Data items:
* * * *
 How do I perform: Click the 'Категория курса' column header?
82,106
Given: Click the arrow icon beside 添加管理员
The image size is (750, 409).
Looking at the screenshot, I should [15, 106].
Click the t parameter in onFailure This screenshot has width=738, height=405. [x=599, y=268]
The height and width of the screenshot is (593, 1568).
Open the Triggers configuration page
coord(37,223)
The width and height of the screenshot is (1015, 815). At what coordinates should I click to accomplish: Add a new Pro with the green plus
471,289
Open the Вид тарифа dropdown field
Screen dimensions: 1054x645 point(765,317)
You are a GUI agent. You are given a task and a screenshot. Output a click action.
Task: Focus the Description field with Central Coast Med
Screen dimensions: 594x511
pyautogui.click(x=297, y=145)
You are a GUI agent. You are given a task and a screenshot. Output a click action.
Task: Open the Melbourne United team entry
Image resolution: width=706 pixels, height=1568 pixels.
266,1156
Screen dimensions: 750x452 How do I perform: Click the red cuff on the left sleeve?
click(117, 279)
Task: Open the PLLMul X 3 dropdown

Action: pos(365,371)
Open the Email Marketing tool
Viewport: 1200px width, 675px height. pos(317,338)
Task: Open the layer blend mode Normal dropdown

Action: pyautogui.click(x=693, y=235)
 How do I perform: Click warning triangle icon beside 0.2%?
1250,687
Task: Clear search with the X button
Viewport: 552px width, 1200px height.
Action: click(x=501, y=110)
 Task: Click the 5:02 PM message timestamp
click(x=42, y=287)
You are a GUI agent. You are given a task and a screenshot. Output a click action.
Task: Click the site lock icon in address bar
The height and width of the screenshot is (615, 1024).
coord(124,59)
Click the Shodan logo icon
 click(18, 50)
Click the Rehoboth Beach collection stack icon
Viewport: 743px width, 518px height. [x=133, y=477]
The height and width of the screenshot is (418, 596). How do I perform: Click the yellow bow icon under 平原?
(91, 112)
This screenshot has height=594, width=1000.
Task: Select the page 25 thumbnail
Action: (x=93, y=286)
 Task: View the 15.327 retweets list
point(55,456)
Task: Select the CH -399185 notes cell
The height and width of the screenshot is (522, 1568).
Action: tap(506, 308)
* * * *
WHAT THE TASK ASKS => Transcribe every record. Match each line exactly.

RESPONSE TO THIS TASK =>
 How do I perform: Click the 'Категория курса' column header?
82,106
Given: Click the arrow icon beside 添加管理员
The image size is (750, 409).
Looking at the screenshot, I should [15, 106].
Click the t parameter in onFailure This screenshot has width=738, height=405. [x=599, y=268]
The height and width of the screenshot is (593, 1568).
Open the Triggers configuration page
coord(37,223)
The width and height of the screenshot is (1015, 815). At what coordinates should I click to accomplish: Add a new Pro with the green plus
471,289
Open the Вид тарифа dropdown field
Screen dimensions: 1054x645 point(765,317)
You are a GUI agent. You are given a task and a screenshot. Output a click action.
Task: Focus the Description field with Central Coast Med
Screen dimensions: 594x511
pyautogui.click(x=297, y=145)
You are a GUI agent. You are given a task and a screenshot. Output a click action.
Task: Open the Melbourne United team entry
Image resolution: width=706 pixels, height=1568 pixels.
266,1156
Screen dimensions: 750x452 How do I perform: Click the red cuff on the left sleeve?
click(117, 279)
Task: Open the PLLMul X 3 dropdown

Action: pos(365,371)
Open the Email Marketing tool
Viewport: 1200px width, 675px height. pos(317,338)
Task: Open the layer blend mode Normal dropdown

Action: pyautogui.click(x=693, y=235)
 How do I perform: Click warning triangle icon beside 0.2%?
1250,687
Task: Clear search with the X button
Viewport: 552px width, 1200px height.
Action: click(x=501, y=110)
 Task: Click the 5:02 PM message timestamp
click(x=42, y=287)
You are a GUI agent. You are given a task and a screenshot. Output a click action.
Task: Click the site lock icon in address bar
The height and width of the screenshot is (615, 1024).
coord(124,59)
Click the Shodan logo icon
 click(18, 50)
Click the Rehoboth Beach collection stack icon
Viewport: 743px width, 518px height. [x=133, y=477]
The height and width of the screenshot is (418, 596). How do I perform: Click the yellow bow icon under 平原?
(91, 112)
This screenshot has height=594, width=1000.
Task: Select the page 25 thumbnail
Action: (x=93, y=286)
 Task: View the 15.327 retweets list
point(55,456)
Task: Select the CH -399185 notes cell
The height and width of the screenshot is (522, 1568).
Action: tap(506, 308)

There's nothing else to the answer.